Dopo la strage, Bernardino portò Antonietta a Montebello Ionico e la sposò il 19 aprile 1686. Il Viceré di Napoli inviò una spedizione militare ed attaccò il Castello degli Abenavoli. Fu liberato Don Petrillo e furono catturati gli esecutori della strage, le cui teste furono tagliate e appese ai merli del castello di Pentedattilo.
Il barone di Montebello, dopo aver lasciato Antonietta presso un convento a Reggio Calabria, scappò prima a Malta ed in seguito a Vienna dove entrò nell’esercito austriaco morendo poi in battaglia nell’agosto del 1692. Antonietta Alberti, il cui matrimonio fu comunque sciolto, finì i suoi giorni nel convento di clausura, consumata dal dolore e dal rimorso per aver causato la strage dell’intera sua famiglia.
Si narra inoltre che quando Lorenzo Alberti fu colpito a morte dal barone, poggiò la mano alla parete lasciando l’impronta delle cinque dita insanguinate tuttora visibile sulla rupe di Pentidattilo e indicata come “la mano del Diavolo”. Si racconta che nelle sere d’inverno, sia possibile udire il rumore degli zoccoli dei cavalli che da Montebello si avvicinano a Pentedattilo. Altri dicono che, sempre di notte, si odano per le vie del borgo le urla del Marchese Lorenzo Alberti e degli abitanti del suo castello brutalmente uccisi mentre altri giurano che, la notte del 16 Aprile di ogni anno, si vedano delle strane ombre in paese: madri con i bambini per la mano che corrono inseguite da persone col coltello che tentano di ucciderli.
Si dice anche che sulla roccia a forma di mano vi sia una maledizione destinata ad abbattersi sul paese e a distruggerlo completamente per punirlo di tutto il sangue versato e per vendicare i morti innocenti di quella triste vigilia di Pasqua del 1686.

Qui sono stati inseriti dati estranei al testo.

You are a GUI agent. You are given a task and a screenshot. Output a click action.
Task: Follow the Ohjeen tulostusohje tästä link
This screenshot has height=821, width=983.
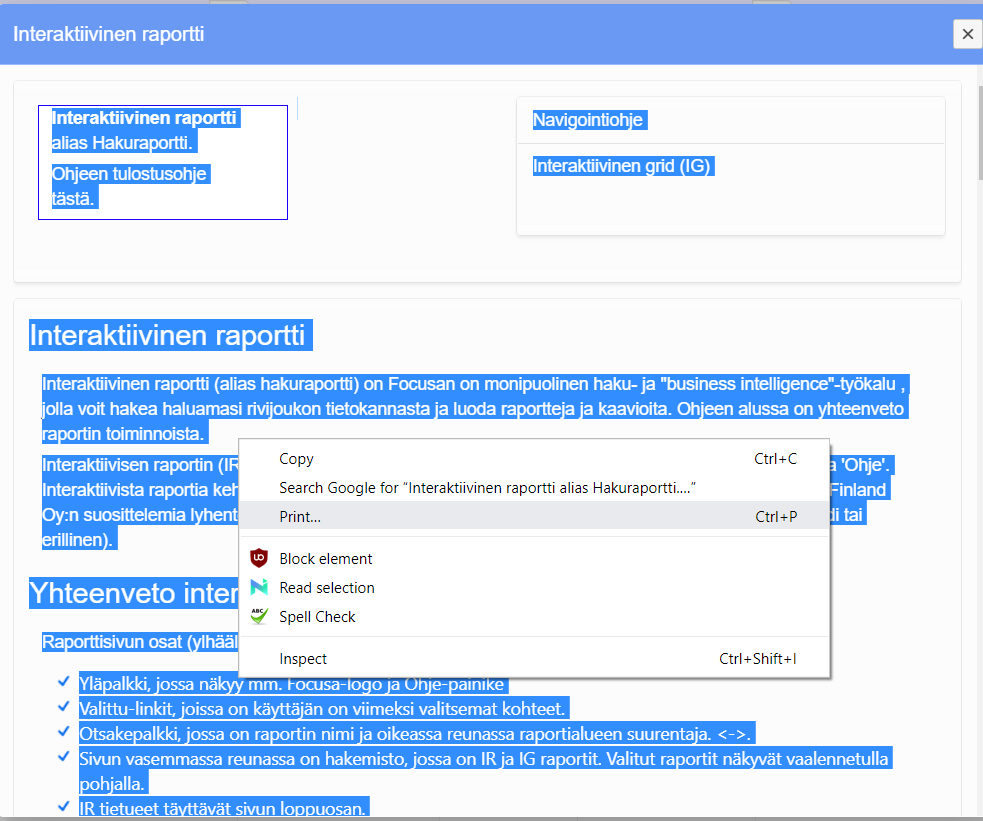[128, 186]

Secondo un’altra leggenda esisterebbe, invece, un tesoro nascosto dagli Abenavoli, vecchi proprietari del feudo di Pentedattilo, nel centro della montagna. Un tempo un fantasma svelò a un cavaliere di passaggio che se fosse riuscito a fare cinque giri intorno alle dita della montagna, su un piede solo, questa si sarebbe aperta facendo riemergere il tesoro. Un cavaliere giunto dalla Sicilia riuscì a compiere ben quattro giri attorno alla mano e la montagna cominciò ad aprirsi ma, al compimento del quinto passaggio, quello riferibile al dito mignolo, un intero costone della mano crollò sul cavaliere e lo uccise.